Required task
Copy out each of the records below word for word, leaving out the pictures.

Element lookup records
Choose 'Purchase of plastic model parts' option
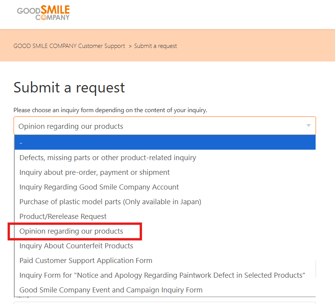Viewport: 335px width, 304px height. (x=110, y=202)
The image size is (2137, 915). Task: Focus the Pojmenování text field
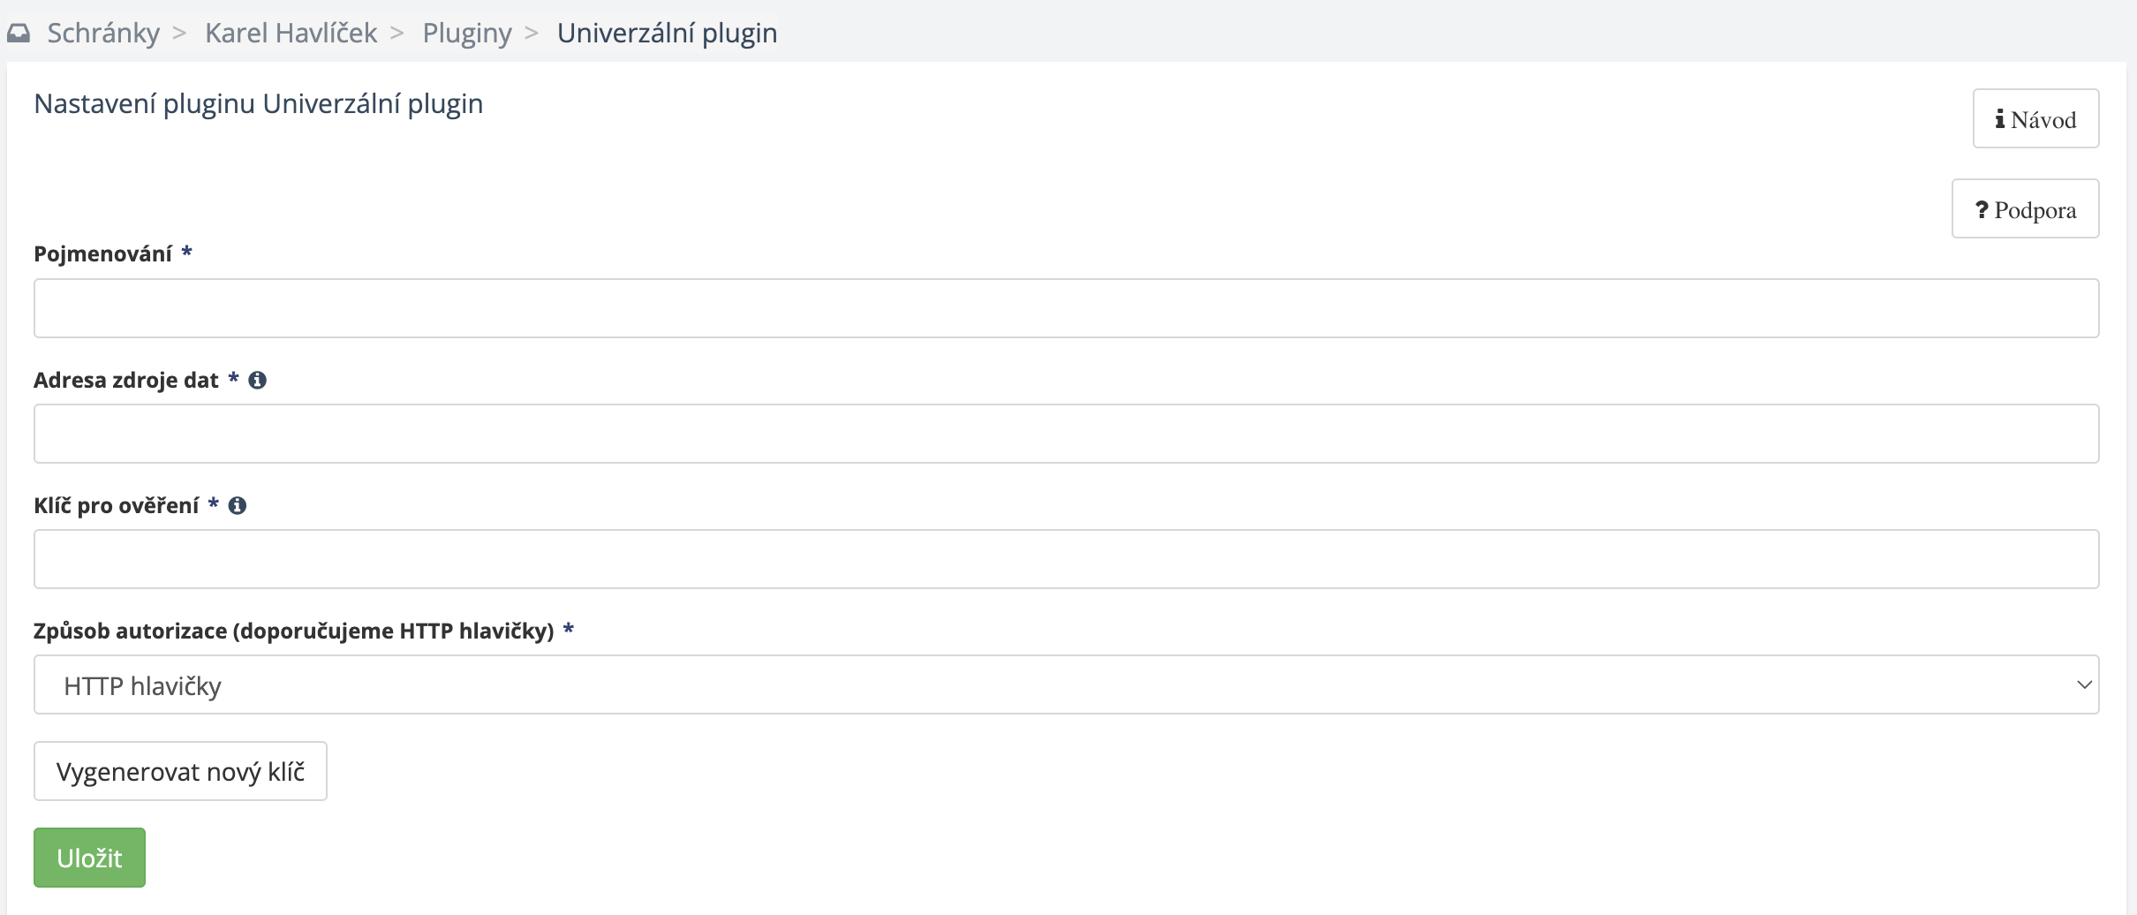click(1066, 308)
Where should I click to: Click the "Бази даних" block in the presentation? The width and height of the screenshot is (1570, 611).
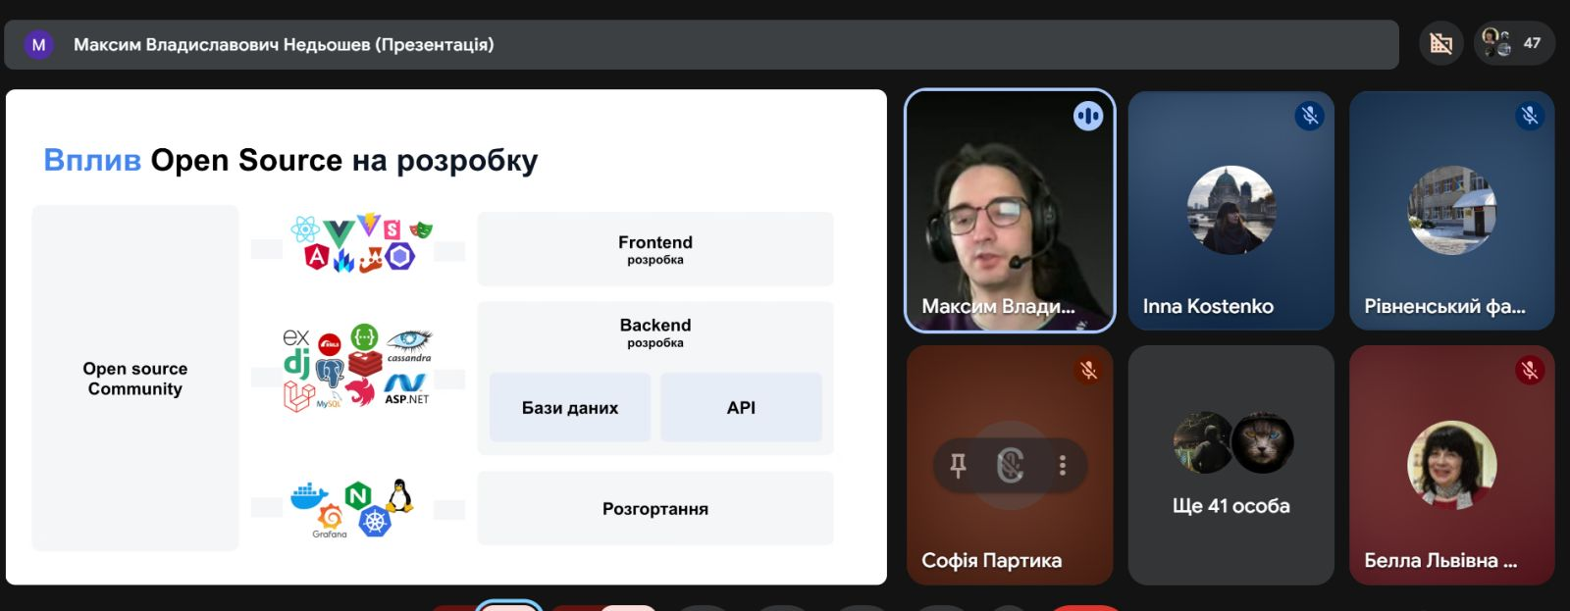click(570, 407)
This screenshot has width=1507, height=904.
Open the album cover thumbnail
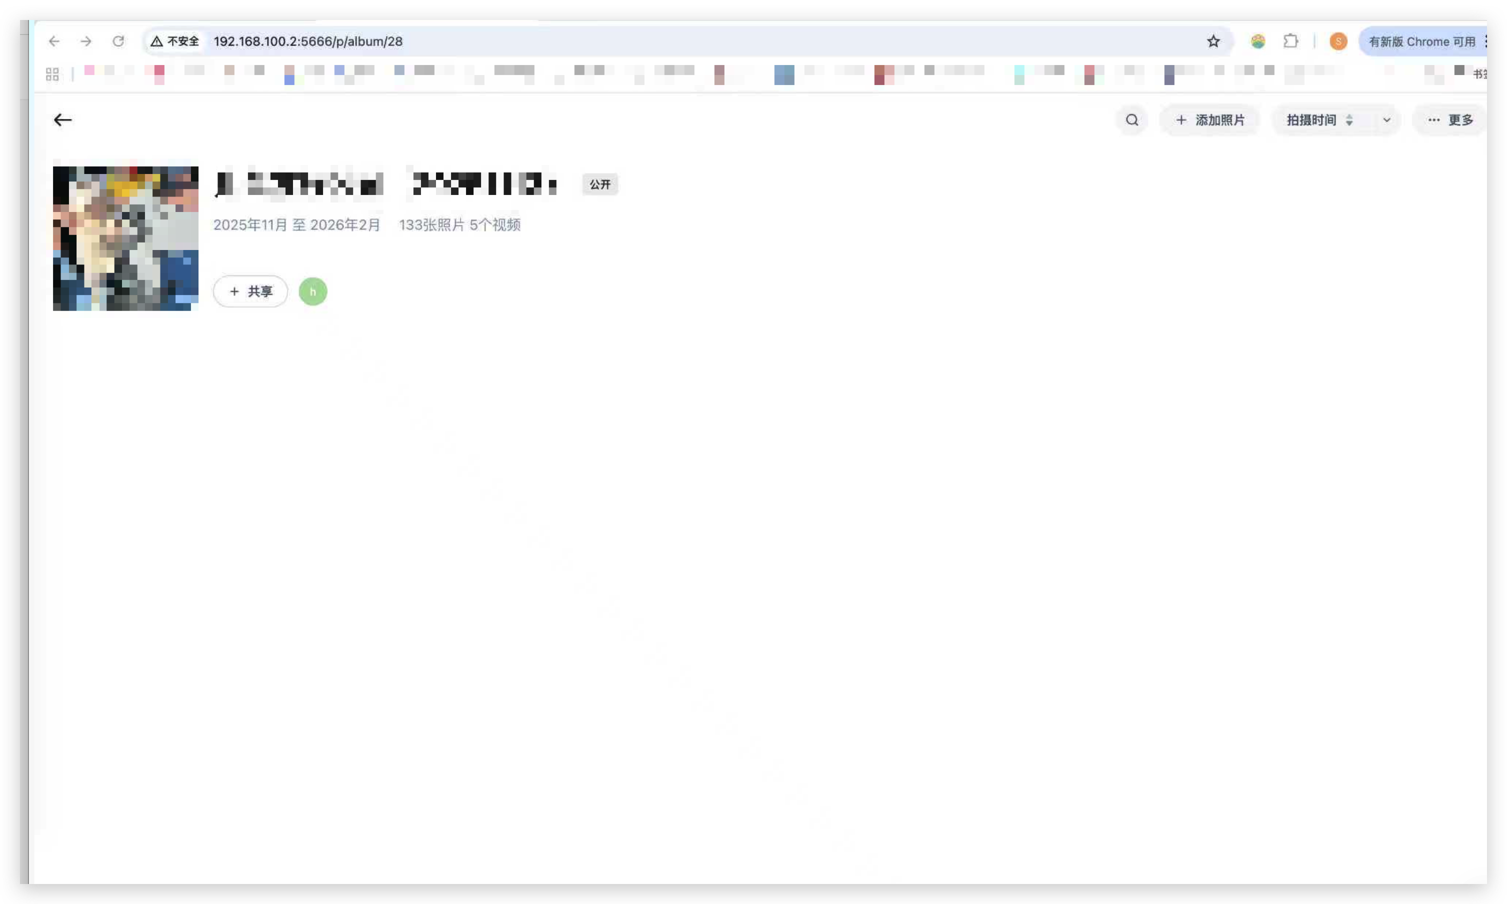click(125, 239)
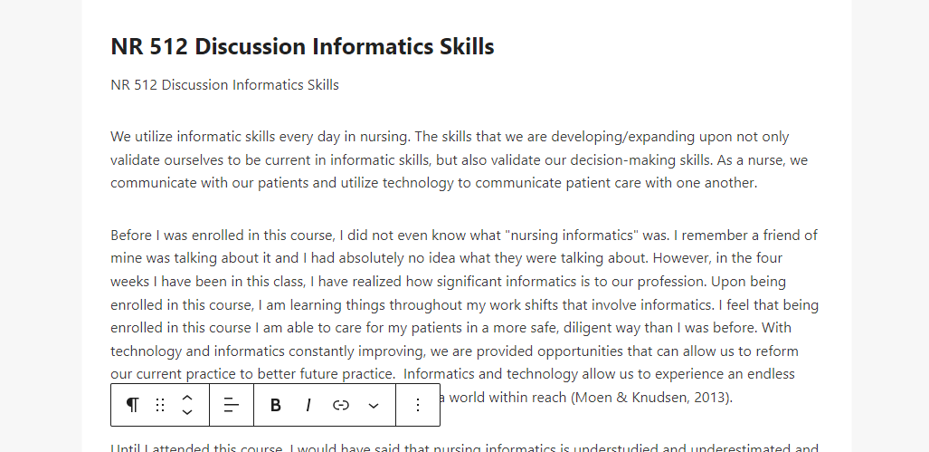Click the bold post title heading
Viewport: 929px width, 452px height.
click(x=302, y=46)
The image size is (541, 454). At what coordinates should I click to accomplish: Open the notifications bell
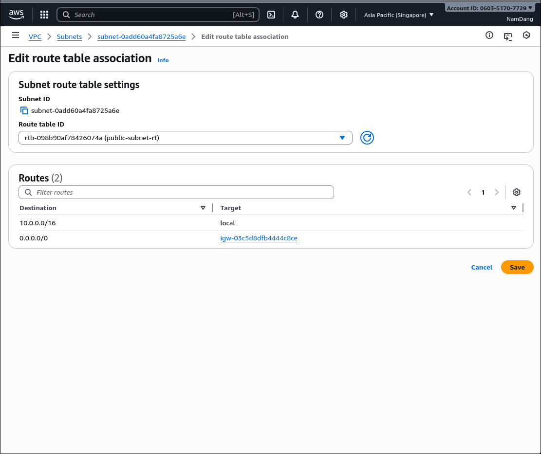point(295,15)
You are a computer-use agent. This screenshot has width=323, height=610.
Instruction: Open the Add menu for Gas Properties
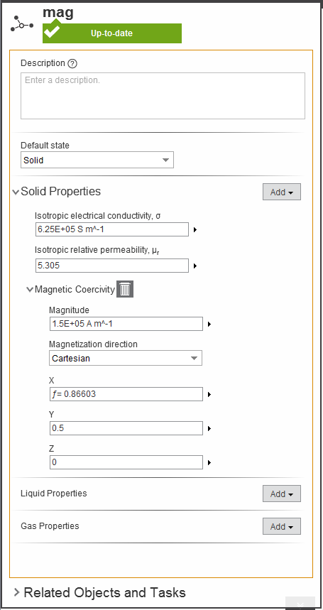pyautogui.click(x=282, y=526)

Exercise output
Choose 'Purchase of plastic model parts' option
Viewport: 335px width, 304px height. (x=110, y=202)
The image size is (2137, 915). Task: Focus the Pojmenování text field
click(1066, 308)
Where should I click to: Click the "Бази даних" block in the presentation? The width and height of the screenshot is (1570, 611).
click(570, 407)
This screenshot has width=1507, height=904.
Open the album cover thumbnail
click(125, 239)
Click the bold post title heading
Viewport: 929px width, 452px height.
click(x=302, y=46)
The image size is (541, 454). At what coordinates should I click to accomplish: Open the notifications bell
point(295,15)
You are a computer-use agent. This screenshot has width=323, height=610.
Instruction: Open the Add menu for Gas Properties
pyautogui.click(x=282, y=526)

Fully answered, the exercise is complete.